┌────────
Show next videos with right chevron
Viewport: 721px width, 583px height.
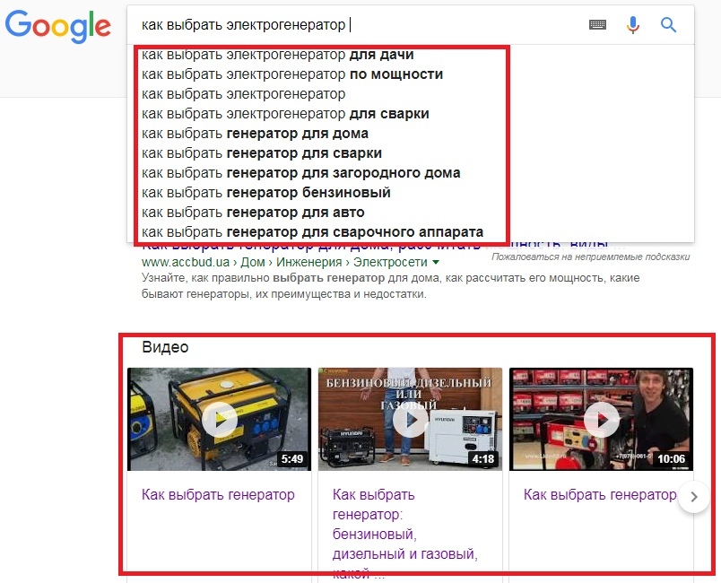point(694,497)
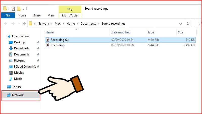Click the Movies film icon in sidebar
Viewport: 202px width, 114px height.
(11, 73)
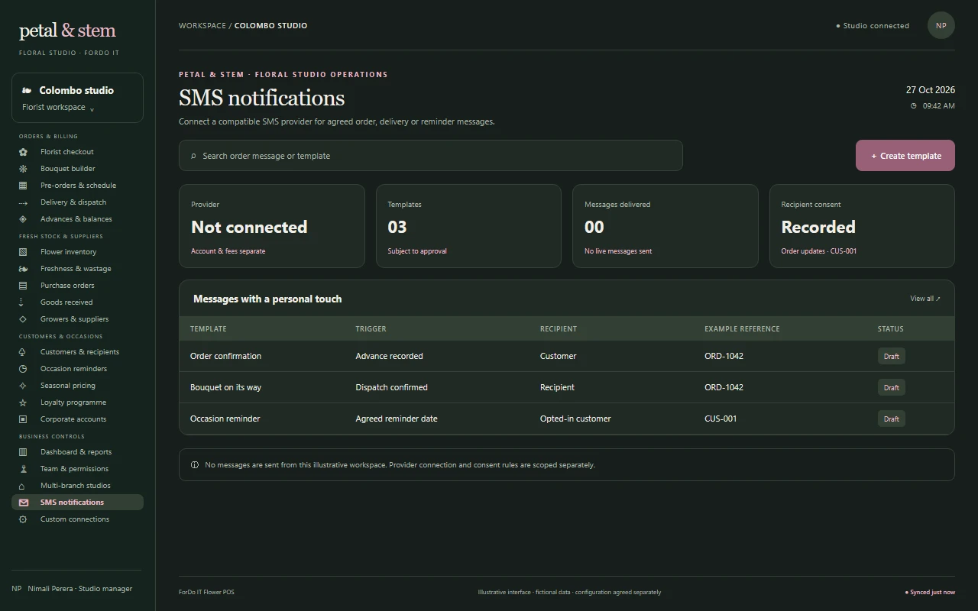Click the info icon in notice banner
978x611 pixels.
pyautogui.click(x=195, y=465)
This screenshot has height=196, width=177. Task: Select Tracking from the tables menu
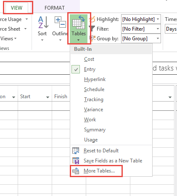click(x=94, y=99)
└────────
**WRITTEN REQUEST**
Rewrite all the records, putting "right arrow" in place of "right chevron" and keeping everything else the same. Leave the pictures out.

**RESULT OF THE TASK**
Show next videos with right arrow
Viewport: 721px width, 583px height.
point(694,497)
Click the Movies film icon in sidebar
Viewport: 202px width, 114px height.
(11, 73)
Click the info icon in notice banner
978x611 pixels.
pyautogui.click(x=195, y=465)
This screenshot has height=196, width=177. Task: Select Tracking from the tables menu
click(x=94, y=99)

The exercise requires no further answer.